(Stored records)
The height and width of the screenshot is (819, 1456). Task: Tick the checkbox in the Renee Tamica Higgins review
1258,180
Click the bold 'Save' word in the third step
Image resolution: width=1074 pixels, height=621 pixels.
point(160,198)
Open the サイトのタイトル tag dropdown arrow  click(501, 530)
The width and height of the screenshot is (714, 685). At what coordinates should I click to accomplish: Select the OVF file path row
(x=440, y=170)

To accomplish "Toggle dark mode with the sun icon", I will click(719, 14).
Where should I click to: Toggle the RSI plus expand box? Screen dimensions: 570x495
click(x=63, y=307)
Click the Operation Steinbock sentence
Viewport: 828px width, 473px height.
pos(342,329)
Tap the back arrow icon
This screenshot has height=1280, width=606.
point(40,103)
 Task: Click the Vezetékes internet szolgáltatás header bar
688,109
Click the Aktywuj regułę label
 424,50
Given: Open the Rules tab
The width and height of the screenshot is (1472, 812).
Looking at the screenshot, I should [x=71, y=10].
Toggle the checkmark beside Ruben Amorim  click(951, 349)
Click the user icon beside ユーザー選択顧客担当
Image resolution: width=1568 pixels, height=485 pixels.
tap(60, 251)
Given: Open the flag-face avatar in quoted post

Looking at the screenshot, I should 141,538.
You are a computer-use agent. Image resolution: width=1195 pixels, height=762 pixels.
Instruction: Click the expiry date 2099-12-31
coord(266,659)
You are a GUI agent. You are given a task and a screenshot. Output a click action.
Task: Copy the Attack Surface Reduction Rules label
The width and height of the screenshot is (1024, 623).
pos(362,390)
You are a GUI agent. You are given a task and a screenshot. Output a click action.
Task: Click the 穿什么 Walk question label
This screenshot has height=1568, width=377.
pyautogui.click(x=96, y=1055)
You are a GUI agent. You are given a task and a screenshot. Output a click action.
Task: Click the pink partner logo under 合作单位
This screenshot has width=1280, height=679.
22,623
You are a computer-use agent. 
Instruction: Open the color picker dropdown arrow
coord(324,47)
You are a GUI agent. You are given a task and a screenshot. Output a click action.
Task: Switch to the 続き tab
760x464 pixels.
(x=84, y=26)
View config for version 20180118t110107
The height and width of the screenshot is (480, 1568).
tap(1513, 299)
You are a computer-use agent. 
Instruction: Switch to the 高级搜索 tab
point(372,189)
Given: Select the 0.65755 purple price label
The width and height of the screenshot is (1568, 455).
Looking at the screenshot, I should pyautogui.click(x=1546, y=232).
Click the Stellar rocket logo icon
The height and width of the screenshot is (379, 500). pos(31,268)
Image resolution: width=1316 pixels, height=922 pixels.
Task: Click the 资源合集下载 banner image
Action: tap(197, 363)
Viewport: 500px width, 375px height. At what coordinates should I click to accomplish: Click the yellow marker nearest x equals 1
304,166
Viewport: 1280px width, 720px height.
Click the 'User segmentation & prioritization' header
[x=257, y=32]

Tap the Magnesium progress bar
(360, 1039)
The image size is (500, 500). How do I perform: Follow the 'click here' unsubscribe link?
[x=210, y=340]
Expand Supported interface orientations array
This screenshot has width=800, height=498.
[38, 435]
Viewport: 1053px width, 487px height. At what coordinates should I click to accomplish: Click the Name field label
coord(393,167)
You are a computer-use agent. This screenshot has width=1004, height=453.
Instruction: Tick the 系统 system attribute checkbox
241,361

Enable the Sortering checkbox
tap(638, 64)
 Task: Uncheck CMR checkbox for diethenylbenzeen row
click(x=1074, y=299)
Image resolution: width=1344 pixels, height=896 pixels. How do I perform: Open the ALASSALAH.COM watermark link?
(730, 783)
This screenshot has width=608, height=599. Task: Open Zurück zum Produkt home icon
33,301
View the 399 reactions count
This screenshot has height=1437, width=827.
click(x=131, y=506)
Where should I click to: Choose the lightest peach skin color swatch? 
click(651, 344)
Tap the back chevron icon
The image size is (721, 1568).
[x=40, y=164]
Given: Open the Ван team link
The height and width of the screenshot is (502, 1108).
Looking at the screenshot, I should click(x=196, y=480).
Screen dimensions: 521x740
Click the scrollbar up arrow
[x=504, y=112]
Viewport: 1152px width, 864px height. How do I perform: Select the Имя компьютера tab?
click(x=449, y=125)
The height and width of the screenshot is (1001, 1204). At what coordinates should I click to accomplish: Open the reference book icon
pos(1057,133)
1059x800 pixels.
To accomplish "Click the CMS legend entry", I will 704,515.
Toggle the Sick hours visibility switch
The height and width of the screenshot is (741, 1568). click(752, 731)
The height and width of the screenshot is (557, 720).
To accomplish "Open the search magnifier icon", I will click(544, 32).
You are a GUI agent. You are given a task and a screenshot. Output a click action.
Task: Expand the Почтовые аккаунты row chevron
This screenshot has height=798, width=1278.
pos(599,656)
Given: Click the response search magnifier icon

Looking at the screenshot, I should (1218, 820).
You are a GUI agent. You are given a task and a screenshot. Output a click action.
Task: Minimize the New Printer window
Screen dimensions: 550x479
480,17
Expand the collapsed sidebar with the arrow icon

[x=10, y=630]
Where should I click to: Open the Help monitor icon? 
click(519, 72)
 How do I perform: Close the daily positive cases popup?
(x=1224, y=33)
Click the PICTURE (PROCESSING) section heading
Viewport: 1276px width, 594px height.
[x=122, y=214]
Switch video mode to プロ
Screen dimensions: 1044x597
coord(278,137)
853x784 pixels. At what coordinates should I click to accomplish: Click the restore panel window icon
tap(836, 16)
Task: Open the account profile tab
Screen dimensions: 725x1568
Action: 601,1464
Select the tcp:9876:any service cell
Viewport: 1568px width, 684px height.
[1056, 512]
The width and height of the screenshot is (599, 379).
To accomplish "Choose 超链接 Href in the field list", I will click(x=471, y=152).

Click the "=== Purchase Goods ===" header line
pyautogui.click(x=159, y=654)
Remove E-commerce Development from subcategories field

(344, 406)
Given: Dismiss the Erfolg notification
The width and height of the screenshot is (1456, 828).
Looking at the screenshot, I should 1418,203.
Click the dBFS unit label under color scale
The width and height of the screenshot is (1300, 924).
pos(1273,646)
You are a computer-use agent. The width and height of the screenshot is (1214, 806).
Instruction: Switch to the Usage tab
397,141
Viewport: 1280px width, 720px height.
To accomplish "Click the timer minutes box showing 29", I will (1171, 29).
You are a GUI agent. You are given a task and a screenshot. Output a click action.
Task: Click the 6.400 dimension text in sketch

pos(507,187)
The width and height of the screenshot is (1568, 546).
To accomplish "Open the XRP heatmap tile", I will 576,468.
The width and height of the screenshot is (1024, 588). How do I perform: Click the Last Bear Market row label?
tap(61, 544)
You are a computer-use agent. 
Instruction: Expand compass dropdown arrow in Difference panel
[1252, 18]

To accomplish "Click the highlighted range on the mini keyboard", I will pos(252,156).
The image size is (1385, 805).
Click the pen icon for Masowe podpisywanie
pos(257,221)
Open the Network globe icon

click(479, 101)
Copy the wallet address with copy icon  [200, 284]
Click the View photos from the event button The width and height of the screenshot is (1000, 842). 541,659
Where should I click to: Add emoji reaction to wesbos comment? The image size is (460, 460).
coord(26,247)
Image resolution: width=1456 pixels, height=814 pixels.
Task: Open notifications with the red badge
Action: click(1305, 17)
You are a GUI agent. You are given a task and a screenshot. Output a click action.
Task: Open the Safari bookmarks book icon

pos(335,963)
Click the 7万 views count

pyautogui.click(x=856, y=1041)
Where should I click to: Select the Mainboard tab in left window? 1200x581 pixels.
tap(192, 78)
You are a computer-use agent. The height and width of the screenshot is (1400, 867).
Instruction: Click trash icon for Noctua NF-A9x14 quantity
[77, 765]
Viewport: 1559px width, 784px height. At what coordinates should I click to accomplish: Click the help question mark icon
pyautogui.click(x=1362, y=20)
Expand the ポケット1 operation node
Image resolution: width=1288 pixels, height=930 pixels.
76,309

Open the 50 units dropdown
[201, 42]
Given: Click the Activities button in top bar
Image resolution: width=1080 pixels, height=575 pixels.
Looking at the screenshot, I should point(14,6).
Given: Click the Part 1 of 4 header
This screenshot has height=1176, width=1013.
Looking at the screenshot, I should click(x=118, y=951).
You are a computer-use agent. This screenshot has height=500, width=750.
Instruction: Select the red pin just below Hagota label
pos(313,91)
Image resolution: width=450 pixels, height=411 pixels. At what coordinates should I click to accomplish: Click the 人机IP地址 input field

[ASSIGNMENT] After locating the line with "Tap the Magnesium progress bar" above, return that line and every later line through the one with "Given: Open the Ван team link", word for word and with nothing else.

[EXERCISE SOLUTION]
Tap the Magnesium progress bar
(360, 1039)
The image size is (500, 500). How do I perform: Follow the 'click here' unsubscribe link?
[x=210, y=340]
Expand Supported interface orientations array
This screenshot has width=800, height=498.
[38, 435]
Viewport: 1053px width, 487px height. At what coordinates should I click to accomplish: Click the Name field label
coord(393,167)
You are a computer-use agent. This screenshot has width=1004, height=453.
Instruction: Tick the 系统 system attribute checkbox
241,361

Enable the Sortering checkbox
tap(638, 64)
 Task: Uncheck CMR checkbox for diethenylbenzeen row
click(x=1074, y=299)
Image resolution: width=1344 pixels, height=896 pixels. How do I perform: Open the ALASSALAH.COM watermark link?
(730, 783)
This screenshot has width=608, height=599. Task: Open Zurück zum Produkt home icon
33,301
View the 399 reactions count
This screenshot has height=1437, width=827.
click(x=131, y=506)
Where should I click to: Choose the lightest peach skin color swatch? 
click(651, 344)
Tap the back chevron icon
The image size is (721, 1568).
[x=40, y=164]
Given: Open the Ван team link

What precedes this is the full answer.